A l’appui de ses prétentions, la société Banque CIC Est fait valoir que les époux [J] sont chacun cautions solidaires de deux prêts consentis à la Sci [K], dont ils sont les deux associés.
En réponse à l’argumentation adverse, la Banque CIC Est rappelle la clause de déchéance du terme prévue au sein des contrats de prêt en présence d’un retard dans le paiement d’une échéance de plus de 30 jours, ce dont elle déduit que cette clause prévoit un délai raisonnable avant que la banque ne puisse prononcer la déchéance du terme. Elle conteste en toute hypothèse que s’applique au présent litige la législation sur les clauses abusives, soutenant que la Sci [K] a conclu les contrats de prêts litigieux à des fins professionnelles et en qualité de professionnelle. Elle s’oppose en toute hypothèse à la demande de restitution du prix de vente amiable de l’un des biens de la Sci [K], faisant valoir que cette demande ne repose sur aucun fondement juridique, les sommes ainsi réglées étant dues.

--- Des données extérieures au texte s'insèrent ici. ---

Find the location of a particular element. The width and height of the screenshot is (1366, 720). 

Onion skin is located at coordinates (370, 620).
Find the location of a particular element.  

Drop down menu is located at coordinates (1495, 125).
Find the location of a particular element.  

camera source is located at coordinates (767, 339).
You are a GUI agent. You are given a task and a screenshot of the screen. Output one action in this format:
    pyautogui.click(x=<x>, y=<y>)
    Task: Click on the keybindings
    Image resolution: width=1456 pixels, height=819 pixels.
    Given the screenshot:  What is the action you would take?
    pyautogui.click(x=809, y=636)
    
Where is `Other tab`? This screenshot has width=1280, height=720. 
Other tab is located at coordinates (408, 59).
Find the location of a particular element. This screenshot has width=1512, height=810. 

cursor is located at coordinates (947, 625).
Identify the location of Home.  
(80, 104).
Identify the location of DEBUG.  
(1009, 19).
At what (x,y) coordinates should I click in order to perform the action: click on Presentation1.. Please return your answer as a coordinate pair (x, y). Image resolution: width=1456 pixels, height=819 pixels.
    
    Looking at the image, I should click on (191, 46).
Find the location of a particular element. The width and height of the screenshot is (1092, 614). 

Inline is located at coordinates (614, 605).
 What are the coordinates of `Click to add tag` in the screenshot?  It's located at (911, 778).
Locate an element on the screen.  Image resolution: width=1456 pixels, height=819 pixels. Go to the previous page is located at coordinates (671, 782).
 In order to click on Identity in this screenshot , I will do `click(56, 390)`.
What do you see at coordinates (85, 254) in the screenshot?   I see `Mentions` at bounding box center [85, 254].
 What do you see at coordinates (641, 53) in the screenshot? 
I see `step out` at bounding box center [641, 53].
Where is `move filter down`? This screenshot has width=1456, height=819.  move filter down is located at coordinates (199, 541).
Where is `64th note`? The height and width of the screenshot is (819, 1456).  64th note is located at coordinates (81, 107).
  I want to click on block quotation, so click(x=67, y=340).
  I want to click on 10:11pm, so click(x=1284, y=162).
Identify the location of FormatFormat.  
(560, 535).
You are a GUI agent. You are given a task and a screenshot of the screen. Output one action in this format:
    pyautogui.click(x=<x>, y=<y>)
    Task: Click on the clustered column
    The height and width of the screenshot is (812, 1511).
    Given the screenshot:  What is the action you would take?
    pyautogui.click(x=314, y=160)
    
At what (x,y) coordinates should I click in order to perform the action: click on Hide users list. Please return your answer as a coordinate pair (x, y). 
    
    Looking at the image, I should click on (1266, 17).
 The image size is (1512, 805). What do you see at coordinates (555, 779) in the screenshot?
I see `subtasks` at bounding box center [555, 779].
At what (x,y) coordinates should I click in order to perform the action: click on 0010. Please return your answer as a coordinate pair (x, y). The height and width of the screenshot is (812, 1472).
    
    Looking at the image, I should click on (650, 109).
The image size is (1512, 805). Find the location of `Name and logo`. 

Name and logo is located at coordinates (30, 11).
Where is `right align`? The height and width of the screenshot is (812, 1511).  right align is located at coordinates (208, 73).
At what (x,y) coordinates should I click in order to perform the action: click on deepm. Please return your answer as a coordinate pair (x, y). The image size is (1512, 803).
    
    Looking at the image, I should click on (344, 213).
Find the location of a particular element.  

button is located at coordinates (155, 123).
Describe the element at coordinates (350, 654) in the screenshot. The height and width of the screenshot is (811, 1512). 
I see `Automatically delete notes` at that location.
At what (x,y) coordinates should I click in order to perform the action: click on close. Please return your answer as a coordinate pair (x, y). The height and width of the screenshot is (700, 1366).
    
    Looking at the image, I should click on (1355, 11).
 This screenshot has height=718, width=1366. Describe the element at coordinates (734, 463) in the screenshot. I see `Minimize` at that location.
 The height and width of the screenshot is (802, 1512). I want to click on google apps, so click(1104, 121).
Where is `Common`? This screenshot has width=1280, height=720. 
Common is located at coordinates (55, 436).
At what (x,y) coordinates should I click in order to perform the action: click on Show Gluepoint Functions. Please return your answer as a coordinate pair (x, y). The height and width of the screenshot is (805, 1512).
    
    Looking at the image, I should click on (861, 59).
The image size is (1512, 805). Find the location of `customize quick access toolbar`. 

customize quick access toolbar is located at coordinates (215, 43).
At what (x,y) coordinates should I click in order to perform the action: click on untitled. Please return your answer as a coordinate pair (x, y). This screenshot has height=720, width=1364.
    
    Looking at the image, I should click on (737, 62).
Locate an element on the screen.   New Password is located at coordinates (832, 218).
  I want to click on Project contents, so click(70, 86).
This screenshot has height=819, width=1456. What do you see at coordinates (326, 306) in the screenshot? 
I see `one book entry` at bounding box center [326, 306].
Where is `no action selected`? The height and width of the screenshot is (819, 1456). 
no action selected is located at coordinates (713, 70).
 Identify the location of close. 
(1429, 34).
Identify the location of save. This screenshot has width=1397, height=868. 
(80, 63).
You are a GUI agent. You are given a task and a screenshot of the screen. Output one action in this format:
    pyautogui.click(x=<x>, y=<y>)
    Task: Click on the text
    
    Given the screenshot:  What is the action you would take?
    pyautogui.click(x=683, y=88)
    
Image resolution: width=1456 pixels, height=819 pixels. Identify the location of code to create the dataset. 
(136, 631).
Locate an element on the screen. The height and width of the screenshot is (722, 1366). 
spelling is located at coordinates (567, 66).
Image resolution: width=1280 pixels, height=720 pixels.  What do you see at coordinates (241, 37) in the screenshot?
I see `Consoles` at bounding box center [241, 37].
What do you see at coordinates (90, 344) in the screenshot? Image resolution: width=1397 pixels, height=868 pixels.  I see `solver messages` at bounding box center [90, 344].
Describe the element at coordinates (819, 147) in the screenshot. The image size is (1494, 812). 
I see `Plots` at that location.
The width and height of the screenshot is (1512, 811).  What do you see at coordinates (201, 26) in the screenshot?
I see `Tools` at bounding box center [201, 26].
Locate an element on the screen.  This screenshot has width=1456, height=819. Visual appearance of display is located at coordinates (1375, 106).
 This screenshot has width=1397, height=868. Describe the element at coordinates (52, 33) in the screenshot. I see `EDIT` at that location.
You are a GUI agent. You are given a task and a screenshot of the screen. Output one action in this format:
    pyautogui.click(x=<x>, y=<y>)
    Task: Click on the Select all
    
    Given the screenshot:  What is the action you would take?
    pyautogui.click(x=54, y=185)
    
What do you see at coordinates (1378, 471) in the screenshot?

La Banque CIC Est conteste en outre toute responsabilité contractuelle, au titre notamment de la méconnaissance de son devoir de mise en garde, faisant valoir que ce devoir ne s’applique pas à l’égard des emprunteurs et cautions avertis. Elle ajoute que les prêts consentis à la Sci [K] étaient adaptés à sa situation financière, ce qui résulte notamment de la circonstance qu’il n’y a pas eu d’incident pendant les 15 premières années. Enfin, elle relève en toute hypothèse que la Sci [K] ne justifie pas du préjudice qui résulterait de ce prétendu manquement.
Enfin, la Banque CIC Est dénie le caractère prétendument disproportionné des engagements de caution, ainsi que cela est soulevé par les défendeurs au visa de l’article L.341-4 du code de la consommation dans sa version applicable au litige. Elle rappelle que doivent être pris en considération, non seulement les revenus des cautions, mais encore leur patrimoine, et fait valoir que les époux [J] disposent d’un patrimoine qui leur permettait de faire face à leurs engagements.
La Banque CIC Est sollicite que soit rappelée l’exécution provisoire de droit, telle que prévue à l’article 514 du code de procédure civile.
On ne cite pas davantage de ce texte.